With this, it should come as little surprise that robots are becoming increasingly commonplace in recycling facilities worldwide and there are many further deployment projects underway. Robots are much better suited to the demands and risks present in today’s recycling facilities, and there are a number of innovative technologies being used to ensure the most efficient, accurate process.

Using robotic arms and delta robots, these machines can pick and sort different types of trash.
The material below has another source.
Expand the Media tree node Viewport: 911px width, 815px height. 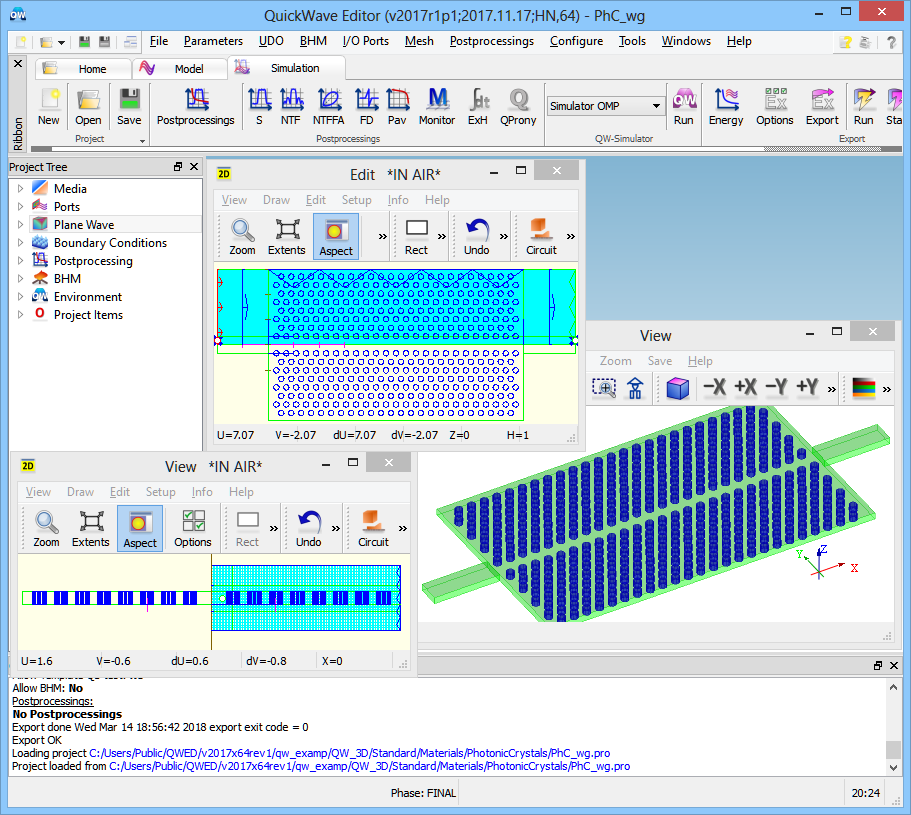tap(19, 189)
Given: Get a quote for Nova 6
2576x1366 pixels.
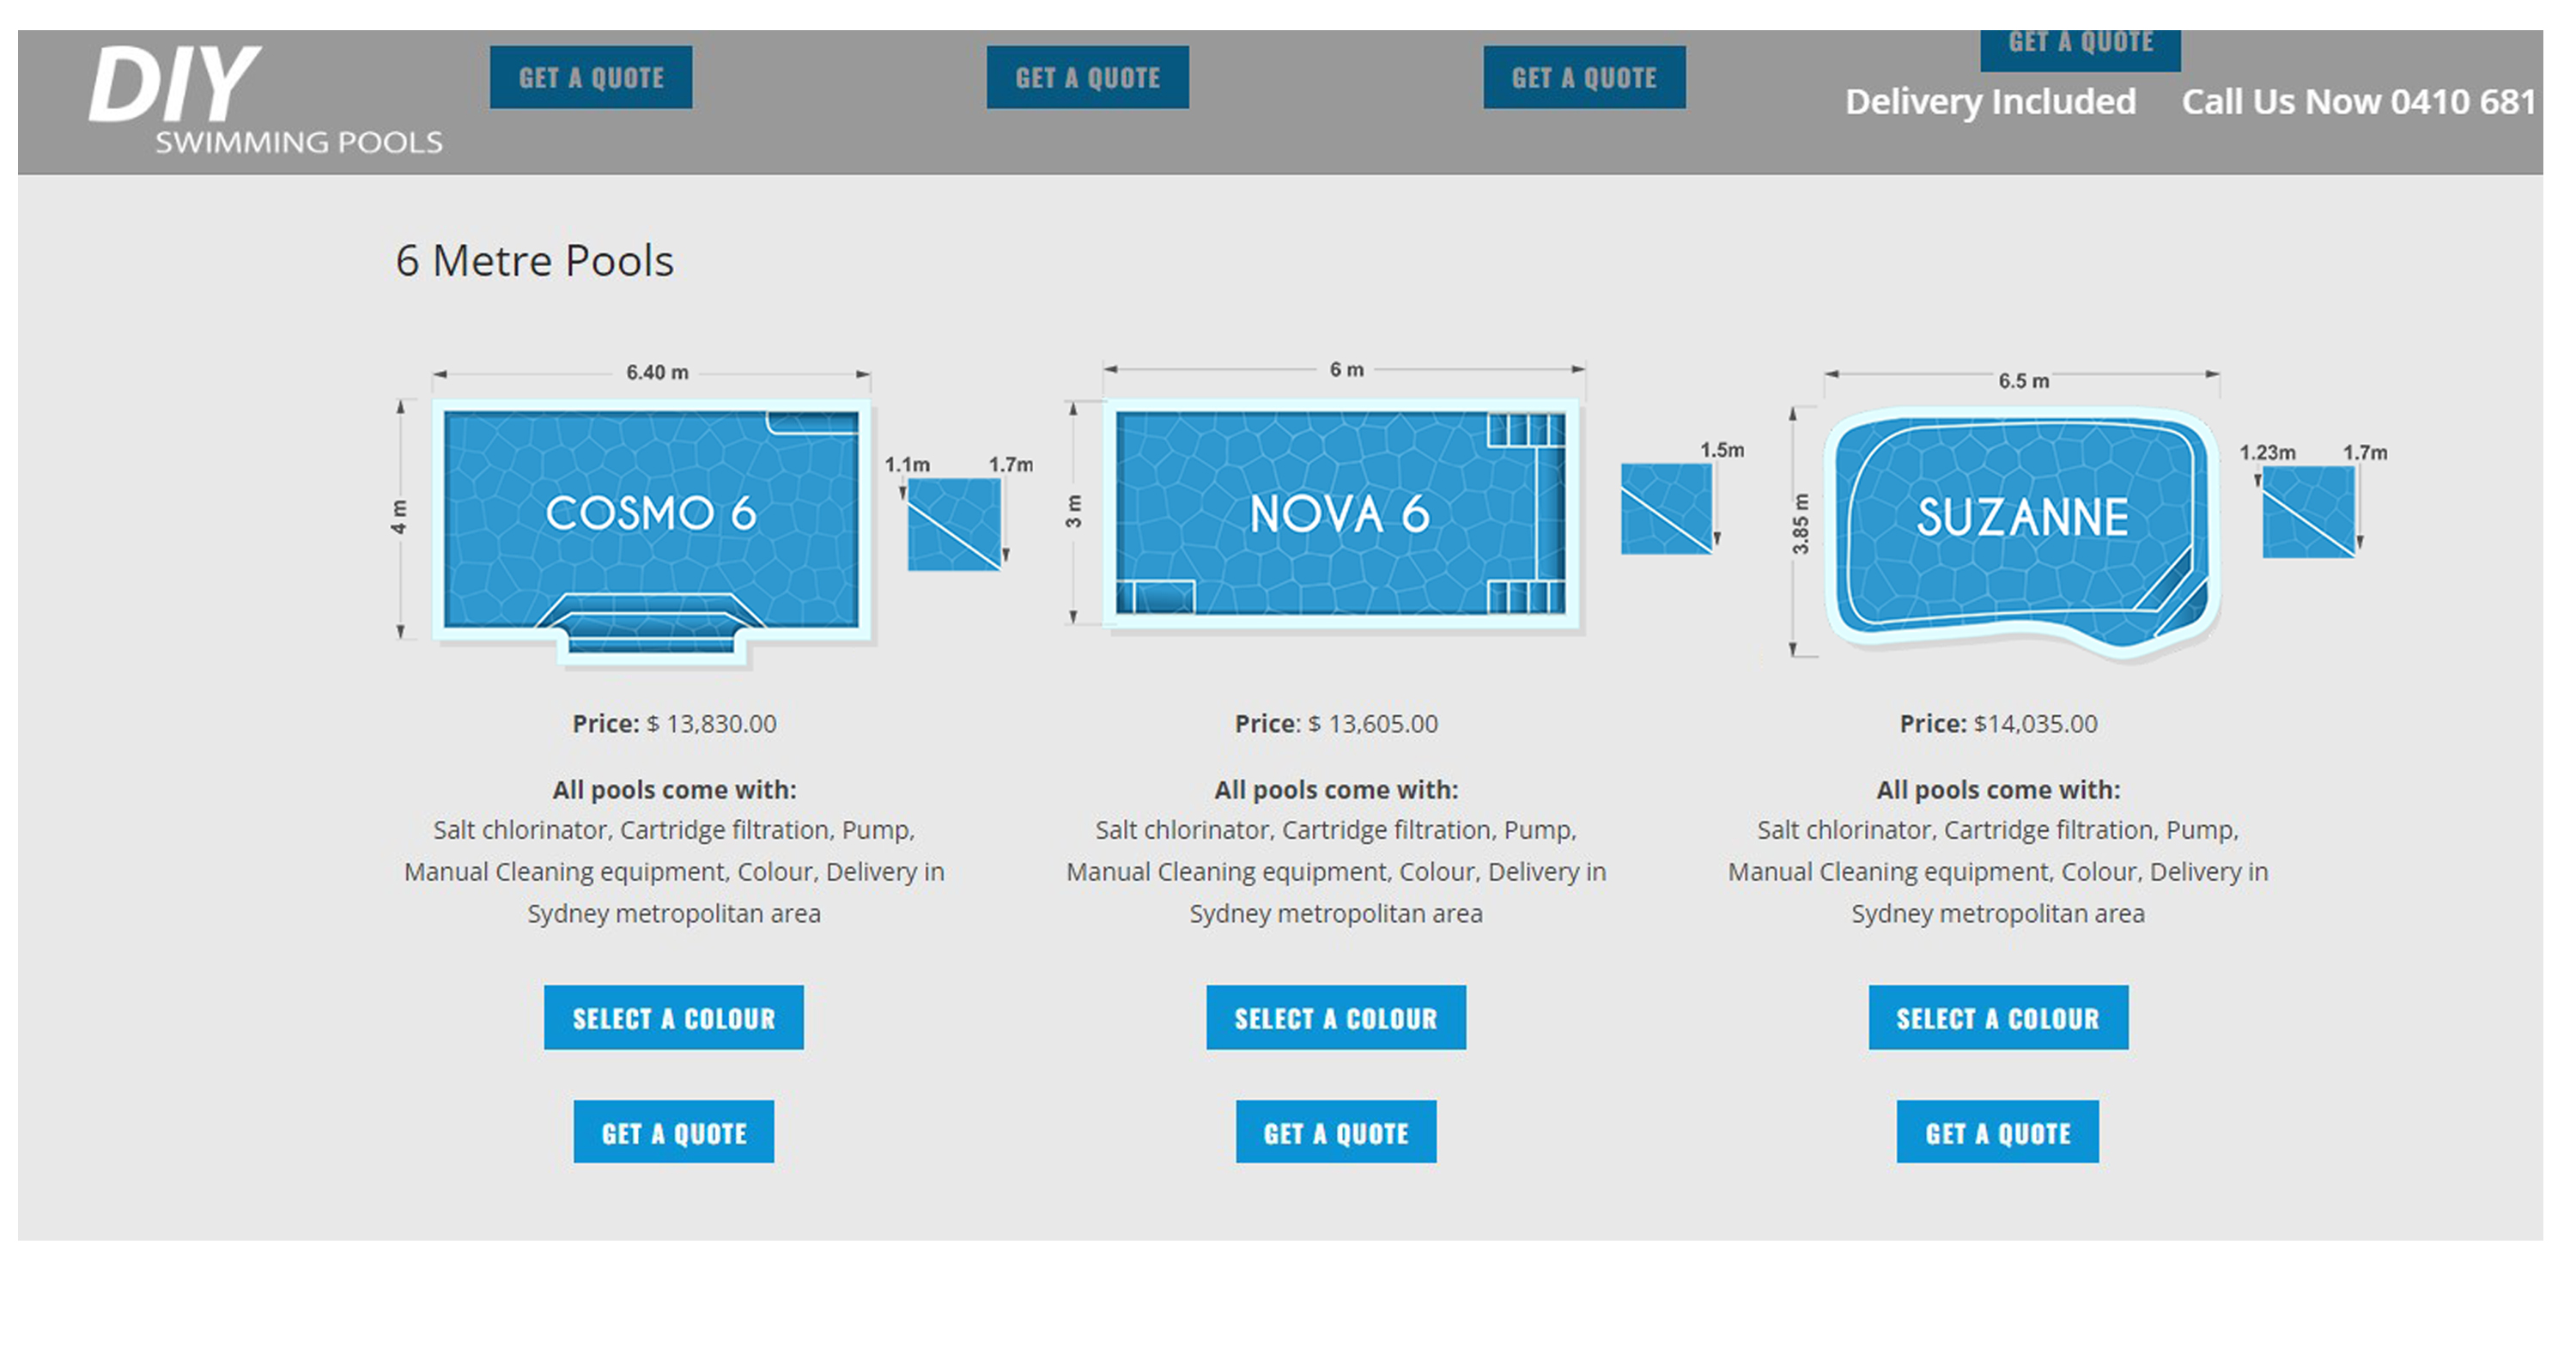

High resolution cameras located on the top of the robot point towards the conveyor belt, taking photos of the object beneath that are then transmitted to an onboard computer. From this, image recognition algorithms identify the object’s chemical composition using features such as shape, colour and size. If there is a match – for example, with plastic bottles – the computer locates the object by its coordinates and instructs the robotic arm to pick it up and place it into another container.  It is worth noting that this entire process is carried out at a speed that would be virtually impossible for a human to replicate.

Image recognition has advanced immensely in the last decade in terms of its underlying classifying features – shape, size, colour and texture. Other approaches rely on a combination of optical recognition that distinguishes between plastics, and magnetic materials that pull iron and steel products from the mix. Interestingly, researchers are now exploring other forms of object detection that rely on machine learning and grasping. This means that by analysing the grasping forces, the onboard computer can identify what type of material the robot is dealing with. However, when it comes to recycling applications, image processing is a much faster way to sort items and get the job done.

Safety and efficiency aside, there are many other benefits of robots in this type of environment, namely from a productivity, continuity and resilience perspective. Robots can sort large volumes of recyclable waste almost non-stop, because they do not warrant the same considerations as a human workforce – for example, requiring breaks or taking holidays. This is especially relevant in the current climate, as robots have no health concerns, do not need to isolate and do not need to social distance.

That said, when discussing artificial intelligence or robotics in any industry, there must be careful consideration for the human workforce and the impact that automation can have. Society has advanced at a much faster rate in the past century than at any other known point in time, and it seems to be gathering pace. Robotics will accelerate this change, changing the nature of some jobs by taking over tasks traditionally handled by humans and completing them with greater speed and efficiency.

Humans are tremendously good at common sense and pondering; computers are extremely good in presenting facts, patterns and source data. So, what you are going to see is the merging between human intelligence and machine learning. Jobs where creativity, critical thinking, emotion, social intelligence and human contact are important are not likely to be fully integrated into robotics anytime soon. These are all human traits that are difficult to generate and translate through machines. Conversely, dirty, dull and dangerous jobs like recycling and waste collection are rapidly proving to be a good fit for robotics.